> _Texte source_

######

« La marchandisation gagnant tout, jusqu’à l’Homme lui-même, le monde deviendra une foire parcourue de bandes rivales ». [1] Ce « meilleur des mondes » promis par Jacques Attali semble en marche. Si aujourd’hui, tout s’achète, tout se vend, possède une valeur marchande, pourquoi l’être humain et ses sentiments feraient-ils exception ? Depuis l’émergence des sites de rencontre début 2000 et le bouleversement qui s’ensuivit, l’amour semble à portée de clic. Alors, l’amour, un bien de consommation comme un autre ?

######

> _Entrées du corpus_
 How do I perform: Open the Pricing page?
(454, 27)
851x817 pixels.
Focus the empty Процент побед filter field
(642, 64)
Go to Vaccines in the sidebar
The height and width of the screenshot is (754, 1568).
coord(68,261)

######

> _Consigne_
Rédigez la suite du texte sur la marchandisation de l'amour, en partant de sa dernière phrase. Les lignes n'ont aucun rôle dans cet exercice.

> _Corrigé_
24 % de Français inscrits au moins une fois sur un site de rencontre [2]. Aujourd’hui, fréquenter ces sites est entré dans les mœurs et semble faire partie de la vie quotidienne de nombreuses personnes. Pourtant, depuis Meetic, créé en 2001 (aux deux millions de visiteurs mensuels), qui promettait « de belles histoires », la rencontre amoureuse via internet connaît de nombreuses évolutions : mêlant innovations techniques (géolocalisation, webcam,…) et descriptions de plus en plus précises des inscrits (goûts, passions, opinions,…), internet devient un lieu où l’on s’expose et se sur-représente, sans présence réelle. Lieu de construction du couple, et de déconstruction (avec des sites réservés aux rencontres extraconjugales, comme le fameux gleeden.com, dont les affiches publicitaires placardées dans le métro parisien avaient fait scandale), les sites de rencontre reprennent les codes de l’économie de marché : profit, rendement,… Trouver l’amour devient une opération sans prise de risque.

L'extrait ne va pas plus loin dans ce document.